Wednesday, March 15, 2006

Google word processor

Google have acquired the Writely online word processor. Most of the media reported this as a challenge to Microsoft's Office product:

"Internet search leader Google has acquired Upstartle, a small startup that runs a collaborative word processor inside Web browsers, according to a posting on Google's official press site on Friday.

Upstartle runs, which helps people access and edit documents from any computer on the internet.

The company's programs also help people post blogs, publish web documents and work with multiple authors to edit a piece of writing.

Analysts say this move represents a new challenge by Google to Microsoft's office suite business."
From: Google edges closer to taking on Microsoft, Reuters, SMH, March 11, 2006, URL:

The Register, as is their brief, were skeptical:

"As we reported yesterday, Google has paid an undisclosed sum for a web-based document editor, Writely. It's a product that's as mature as the company which produced it, Upstartle. ..."

From: "Only in a bubble is Google's web WP an Office-killer", Andrew Orlowski, The Register, 10 March 2006, URL: <>

As a Beta user of Writely I am not as negative about it as The Register. Writely is not a rival to Ms-Office in its current form, but shows potential. Its limited functionality is its best feature. It is not complicated to use, because it can only do basic editing. This makes it suitable for documents destined to be put on the web, such as Blog entries.

Writely is limited by being provided over the web, via a web browser. You type your document in a window on the web browser. Most of the time this is fine, but every now and then when Writely needs to do something complicated, you have to wait while the data is sent from browser to server and back. But you can use Writely from (almost) any computer with a web browser and Internet connection.
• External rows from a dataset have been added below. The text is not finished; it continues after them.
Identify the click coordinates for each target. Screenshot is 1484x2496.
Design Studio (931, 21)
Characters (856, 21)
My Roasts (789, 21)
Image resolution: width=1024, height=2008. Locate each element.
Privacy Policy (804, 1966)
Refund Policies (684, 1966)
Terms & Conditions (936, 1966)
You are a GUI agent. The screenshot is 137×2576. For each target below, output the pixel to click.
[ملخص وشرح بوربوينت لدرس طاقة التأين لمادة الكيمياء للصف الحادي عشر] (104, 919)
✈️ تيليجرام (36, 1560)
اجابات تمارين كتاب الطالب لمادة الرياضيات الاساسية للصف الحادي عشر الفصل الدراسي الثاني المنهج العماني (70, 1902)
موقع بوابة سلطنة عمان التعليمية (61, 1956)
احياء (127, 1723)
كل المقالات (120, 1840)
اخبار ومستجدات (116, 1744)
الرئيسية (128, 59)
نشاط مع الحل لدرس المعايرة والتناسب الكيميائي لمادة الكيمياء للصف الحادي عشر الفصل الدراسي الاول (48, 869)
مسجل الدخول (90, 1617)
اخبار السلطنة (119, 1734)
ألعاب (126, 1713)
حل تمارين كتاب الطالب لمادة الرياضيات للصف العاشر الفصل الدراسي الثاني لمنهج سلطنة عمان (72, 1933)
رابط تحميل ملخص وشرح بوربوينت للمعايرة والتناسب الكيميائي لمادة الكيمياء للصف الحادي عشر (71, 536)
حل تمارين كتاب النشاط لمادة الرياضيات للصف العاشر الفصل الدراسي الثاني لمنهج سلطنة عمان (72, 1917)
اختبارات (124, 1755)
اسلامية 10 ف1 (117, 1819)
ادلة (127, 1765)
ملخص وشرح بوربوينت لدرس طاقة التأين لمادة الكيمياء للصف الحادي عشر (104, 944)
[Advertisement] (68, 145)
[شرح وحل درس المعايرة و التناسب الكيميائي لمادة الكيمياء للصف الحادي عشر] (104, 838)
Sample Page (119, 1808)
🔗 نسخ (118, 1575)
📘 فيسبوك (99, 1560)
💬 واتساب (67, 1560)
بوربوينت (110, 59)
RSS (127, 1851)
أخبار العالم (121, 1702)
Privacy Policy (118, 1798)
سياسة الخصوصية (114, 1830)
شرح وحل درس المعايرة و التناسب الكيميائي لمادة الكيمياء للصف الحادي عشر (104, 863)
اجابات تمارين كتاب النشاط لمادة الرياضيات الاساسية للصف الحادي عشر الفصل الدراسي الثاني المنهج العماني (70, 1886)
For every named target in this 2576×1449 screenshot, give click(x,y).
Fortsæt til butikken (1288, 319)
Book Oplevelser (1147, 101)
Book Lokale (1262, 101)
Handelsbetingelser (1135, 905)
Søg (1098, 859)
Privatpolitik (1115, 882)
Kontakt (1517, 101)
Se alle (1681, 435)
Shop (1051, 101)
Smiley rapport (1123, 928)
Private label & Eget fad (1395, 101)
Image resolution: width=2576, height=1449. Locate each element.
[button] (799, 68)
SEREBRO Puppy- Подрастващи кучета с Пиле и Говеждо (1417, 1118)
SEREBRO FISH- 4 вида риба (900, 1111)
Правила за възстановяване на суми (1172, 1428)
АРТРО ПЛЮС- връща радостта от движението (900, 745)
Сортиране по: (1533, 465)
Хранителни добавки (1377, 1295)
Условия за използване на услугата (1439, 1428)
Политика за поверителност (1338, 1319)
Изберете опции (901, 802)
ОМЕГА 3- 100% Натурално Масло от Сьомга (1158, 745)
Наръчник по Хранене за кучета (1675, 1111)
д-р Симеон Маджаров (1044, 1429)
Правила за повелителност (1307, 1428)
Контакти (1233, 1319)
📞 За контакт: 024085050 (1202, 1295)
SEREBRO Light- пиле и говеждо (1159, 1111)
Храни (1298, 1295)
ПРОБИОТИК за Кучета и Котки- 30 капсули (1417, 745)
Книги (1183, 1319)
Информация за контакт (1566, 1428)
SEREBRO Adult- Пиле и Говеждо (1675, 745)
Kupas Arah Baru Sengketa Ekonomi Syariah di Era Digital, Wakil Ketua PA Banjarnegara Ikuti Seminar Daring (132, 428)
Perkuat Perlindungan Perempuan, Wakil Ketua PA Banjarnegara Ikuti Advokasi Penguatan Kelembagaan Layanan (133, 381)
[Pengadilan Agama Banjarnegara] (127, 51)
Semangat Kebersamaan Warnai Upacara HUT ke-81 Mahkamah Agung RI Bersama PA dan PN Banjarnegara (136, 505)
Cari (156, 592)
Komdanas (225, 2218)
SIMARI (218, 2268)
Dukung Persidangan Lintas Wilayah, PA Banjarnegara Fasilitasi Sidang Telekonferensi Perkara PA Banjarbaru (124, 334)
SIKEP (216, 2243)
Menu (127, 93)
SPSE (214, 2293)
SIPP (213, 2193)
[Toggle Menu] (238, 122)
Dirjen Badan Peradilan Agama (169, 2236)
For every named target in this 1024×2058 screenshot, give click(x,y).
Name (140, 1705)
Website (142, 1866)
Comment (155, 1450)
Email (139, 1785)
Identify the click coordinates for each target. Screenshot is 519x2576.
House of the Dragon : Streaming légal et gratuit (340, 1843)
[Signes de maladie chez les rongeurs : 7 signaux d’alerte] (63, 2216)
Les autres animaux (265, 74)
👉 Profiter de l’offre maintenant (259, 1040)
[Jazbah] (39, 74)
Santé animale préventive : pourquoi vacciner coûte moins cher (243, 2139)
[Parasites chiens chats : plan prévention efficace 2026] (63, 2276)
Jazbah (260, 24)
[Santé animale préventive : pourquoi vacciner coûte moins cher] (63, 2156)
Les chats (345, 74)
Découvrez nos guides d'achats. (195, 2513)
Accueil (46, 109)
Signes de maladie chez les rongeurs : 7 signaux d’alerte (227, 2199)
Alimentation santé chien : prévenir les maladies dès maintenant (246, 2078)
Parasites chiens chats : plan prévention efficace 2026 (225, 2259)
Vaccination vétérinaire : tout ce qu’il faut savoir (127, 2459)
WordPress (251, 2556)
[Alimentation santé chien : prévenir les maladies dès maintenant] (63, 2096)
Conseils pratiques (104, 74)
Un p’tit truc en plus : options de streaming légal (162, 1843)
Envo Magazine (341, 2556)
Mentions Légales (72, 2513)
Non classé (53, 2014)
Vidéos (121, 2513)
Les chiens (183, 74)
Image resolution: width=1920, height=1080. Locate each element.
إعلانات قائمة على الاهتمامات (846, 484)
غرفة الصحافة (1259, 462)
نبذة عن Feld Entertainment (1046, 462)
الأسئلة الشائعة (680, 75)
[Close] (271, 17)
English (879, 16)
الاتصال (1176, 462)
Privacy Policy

Writely is far from OpenOffice.Org, which does try to be a rival to Ms-Office, has lots of functionality, but is therefore very complex. I spend a lot of my time removing extraneous formatting put in by "features" of Ms-Word and OOO documents so they can be put on the web efficiently or be used in typesetting systems.

A whole industry (and area of academic research) has sprung up around cleaning up Ms-Word documents using OOO. These take badly formatted bloated WP clean them up and turn them into content for web sites, newspaper and magazine articles and books.

Writely may find its niche by being a web friendly word processor for small documents intended for the web. These documents will not look as good when printed out, nor will it be a good way to create very large complex word processing documents. But it may be a good way to create short simple documents, which can be assembled into large ones using web content management systems. Some of that information will then later be converted into print format as letters, reports, newspaper articles and books.